Mining Hydrogeology

Hydrogeologic studies are an integral part of the modern mining industry, where investigations are required for mine permitting, planning, and financing. The studies provide the necessary information to assess baseline conditions, potential impacts due to mining, and the effects of surface and ground water to the mining process.

Mine dewatering and water control can be a major cost for a mining operation, and a potential threat to personnel and equipment, as well as a limitation on operational flexibility. Our team of scientists has extensive experience throughout the world in mine dewatering, control investigations, and systems design. Detailed analyses of existing wells, or exploration boreholes, local and regional geologic data, and mine water inflows are used to design investigative programs. This helps to minimize costs while still providing a sufficient level of confidence in the quality of information for mine planning, development, and regulatory requirements. Eon designs and installs dewatering systems using state-of-the art field testing, analytical methodology, and modeling techniques to assess potential water inflows and optimize design criteria.

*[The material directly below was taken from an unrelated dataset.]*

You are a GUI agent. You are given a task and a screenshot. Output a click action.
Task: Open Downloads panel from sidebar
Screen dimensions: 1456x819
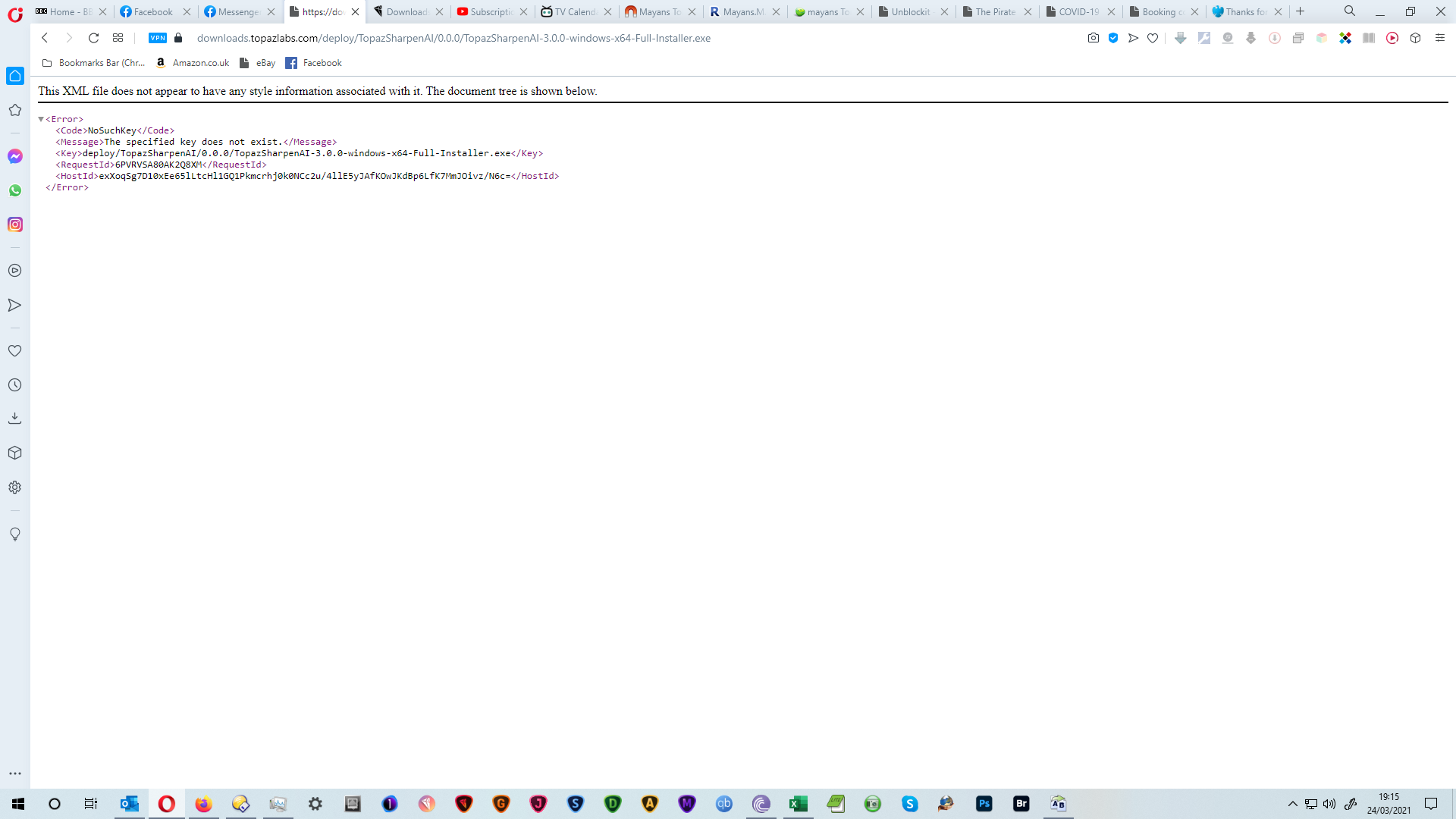coord(15,419)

Eonís team can draw on experience from work on over ninety mining or milling permits in eighteen states. The permit activities have included, ground water and well analysis and modeling, surface water flow rates and peak flows, average annual runoff, and ground water recharge as well as the relationship of the ground and surface water regimes to water related ecological systems and water rights evaluations. In addition, the water resources related portions of nineteen Environmental Impact Statements (EISs) or Environmental Assessments (EAs) have been completed for projects in the continental United States, Alaska, the Czech Republic, and Kazakhstan. Eon professionals have also contributed to the completion of Clean Water Act permit applications, including various Sections of 404 Permits and wetlands issues.

Typical Mining Hydrogeology Projects:

Name of Project: "Crown Jewel EIS"
Client: U. S. Forest Service, Washington State Department of Ecology, and Battle Mountain Gold Company

Project work involved the complete analysis and description of the ground and surface water regimes for the Environmental Impact Statement for the proposed project. The area investigated is located on over 4,000 acres of a geologically complex mountaintop with varied surface water relationships encompassing five separate catchments. An extensive review of existing ground water data was conducted and additional packer testing recommended. Surface water hydrographs were constructed based on flow measurements, and analyzed in conjunction with well hydrographs to relate the surface and ground water regimes. A finite element model of the pre-project and post-project ground water conditions was completed. The model calculated the ground water inflow to the mine during and after the completion of mining and assessed the potential mining impacts on ground water. Filling of the open pit after mining was modeled, and the post-project water table and streamflow changes and the potential ground and surface water related wetland hydrologic regime analyzed.


Name of the Project: "Alumbrera Project"
Client: Minera Alumbrera Limited, Argentina

The Alumbrera Project is a world class copper and gold mine located in northwestern Argentina. The project is a joint venture between several international mining companies and is scheduled to begin production in 1997. The project is located in an arid region of Argentina where water resources are limited and are closely regulated by local government agencies. Project work involved complete hydrologic consulting services for the pre-feasibility, feasibility, and developmental phases of the project. Hydrogeologic investigations were completed for the mine site, waste disposal, tailings, water supply, and project facilities areas.

Work included the design and implementation of hydrologic characterization studies involving the development and installation of a baseline data monitoring system, water supply evaluation, and potential impacts of mining operations on local water resources.

Several ground water flow models were developed, based on baseline data, to assess potential impacts of mine development on local water resources. The modeling studies involved potential seepage from the open pit mine, waste rock disposal facility, and tailing impoundment areas.

A preliminary study was completed for the project to determine the potential ground water inflow into the mine and the filling of the mine after operations. Potential water quality of the pit water after filling was also analyzed. This study used available pit wall rock geochemistry, chemical equilibrium modeling, and an "in house" computer model developed to estimate pit water inflow and pit filling after mining.